Fiquei calado. Porque, no fundo, sabia que ela tinha razão.
Mas também sabia que aquela mulher lá em cima não era só mais uma história do submundo. Tinha algo nela que mexia comigo e isso me deixava püto. Eu não posso sentir nada. Não nessa vida.
Peguei a garrafa d’água, bebi direto do gargalo e murmurei baixo:
— Eu só queria entender o que essa mexicana tem que tá bagunçando minha cabeça desse jeito.
A tia bufou, virou as costas e saiu da cozinha.
Fiquei ali, encostado na pia, olhando pro nada.
E eu só conseguia pensar nela, dormindo na minha cama. Pörra, tô födido.
— Hades na escuta, o Bagulho tá esquentando, chefe. O olheiro mandou informação quente: possível operação vindo na área. Repito, operação a caminho.
O rádio caiu no meu ouvido como uma pedrada. O sangue já subiu pro cérebro. Não pensei duas vezes. Joguei o aparelho na mesa, peguei a jaqueta, óculos, e vesti tudo no susto. A casa inteira parecia em câmera lenta, mas minha cabeça já corria em velocidade de tiro.
— Falante — chamei por cima do ombro quando passei pela porta do quarto — fica aqui. Se a mexicana acordar e pedir comida, já manda comprar alguma coisa, e caso ela disser que a cabeça ainda dói, manda chamar um médico.
Falei baixo, controlado, mas cada palavra era ordem. Não podia deixar rastro de hesitação. A chave da moto bateu na minha palma. Peguei ela sem olhar, joguei o celular no bolso e desci. O motor roncou como um animal, e eu senti a adrenalina afiar tudo: visão, ouvido, ódio.
— Se esses filho da püta vierem aqui, vão se arrepender — rosnei no caminho. — Vão ver sangue lavando a rua do complexo. Mato cada um deles desgraçado, sem piedade.
Cheguei na boca. O ar cheirava a fumaça, metal e tensão. O povo parou, olhou. O olheiro, um moreno magrelo com olhos de barata de noite, veio até mim e jogou a informação direto no peito como se me desafiasse:
— Chefe, operação vai cair agora. Tiveram movimentação grande, vi viatura passando perto do ponto X, roupa tática, parece que é de verdade.

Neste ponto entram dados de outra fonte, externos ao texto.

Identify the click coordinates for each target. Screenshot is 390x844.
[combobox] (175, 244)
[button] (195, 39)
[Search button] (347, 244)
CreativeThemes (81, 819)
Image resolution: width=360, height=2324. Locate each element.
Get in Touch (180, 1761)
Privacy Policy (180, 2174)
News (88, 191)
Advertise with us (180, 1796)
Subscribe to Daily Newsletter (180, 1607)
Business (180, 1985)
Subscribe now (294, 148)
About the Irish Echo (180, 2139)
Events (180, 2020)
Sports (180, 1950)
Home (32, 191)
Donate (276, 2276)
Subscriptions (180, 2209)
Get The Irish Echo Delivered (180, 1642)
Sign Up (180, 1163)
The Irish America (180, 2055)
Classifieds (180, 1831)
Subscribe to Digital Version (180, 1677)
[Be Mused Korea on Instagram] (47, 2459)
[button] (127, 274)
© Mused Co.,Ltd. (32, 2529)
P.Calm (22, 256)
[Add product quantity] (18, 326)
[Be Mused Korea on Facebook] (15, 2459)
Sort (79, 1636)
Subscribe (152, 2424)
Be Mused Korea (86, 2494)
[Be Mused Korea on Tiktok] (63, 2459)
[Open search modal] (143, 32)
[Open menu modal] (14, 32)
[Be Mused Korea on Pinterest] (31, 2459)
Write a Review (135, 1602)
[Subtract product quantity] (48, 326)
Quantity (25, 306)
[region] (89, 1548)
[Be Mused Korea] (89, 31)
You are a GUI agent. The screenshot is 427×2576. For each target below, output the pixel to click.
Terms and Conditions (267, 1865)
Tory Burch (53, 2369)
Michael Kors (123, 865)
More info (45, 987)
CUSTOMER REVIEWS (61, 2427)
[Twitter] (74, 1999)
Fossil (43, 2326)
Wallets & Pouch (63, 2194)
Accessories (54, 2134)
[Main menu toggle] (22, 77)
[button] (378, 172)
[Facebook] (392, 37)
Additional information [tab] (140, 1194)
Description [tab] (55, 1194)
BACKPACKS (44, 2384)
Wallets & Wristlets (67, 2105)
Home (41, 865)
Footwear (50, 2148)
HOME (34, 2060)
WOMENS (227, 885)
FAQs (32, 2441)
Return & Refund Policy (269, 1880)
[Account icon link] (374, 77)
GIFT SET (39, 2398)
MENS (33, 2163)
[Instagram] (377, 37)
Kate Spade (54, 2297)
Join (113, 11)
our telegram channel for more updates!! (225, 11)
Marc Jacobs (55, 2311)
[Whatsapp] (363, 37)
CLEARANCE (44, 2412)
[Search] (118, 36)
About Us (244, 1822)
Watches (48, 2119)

Senti o estômago embrulhar de raiva, aquele ódio bruto que te deixa frio por dentro e quente por fora. Não é medo, é fúria de quem foi feito pra mandar e agora vê a casa ameaçada.
— Vai falando — dei a sequência seca — quem viu? quantas? quem na linha? — parei. Não precisava saber tudo; precisava fazer o básico.
— Me ouve, mano: é pra agora.
A resposta foi anã perante a bomba que explodiu em mim. A vontade foi sair atirando pelas vielas, arrancar a cabeça de quem ousasse. Mas eu não saio feito bicho; eu comandei.
O que um dono de morro faz quando recebe notícia de operação? Primeiro, o sangue congela e a mente vira cálculo. A ordem sai rápida e dura, mas sem detalhe é no grito, quem manda sabe que pânico espalha fraqueza. A senha corre, os pontos críticos recebem aviso: cordão de proteção, portas fechadas. A gente ativa o modo sobrevivência.
Mandei fechar a área mais exposta e espalhar a palavra: quem bater de frente vai encontrar resposta. E resposta minha não é conversa é Chuva de aço.
— Quero ver os que acham que vêm limpar o morro saírem com medo de pisar no próprio räbo. Quero o rastro desses homens lavando as ruas, pra que todo mundo saiba que quem mexe com o meu comando paga caro.
Mandei mensagem pro Falante, ficar de olho na minha casa. Fechar tudo, o bagulho vai ficar doido.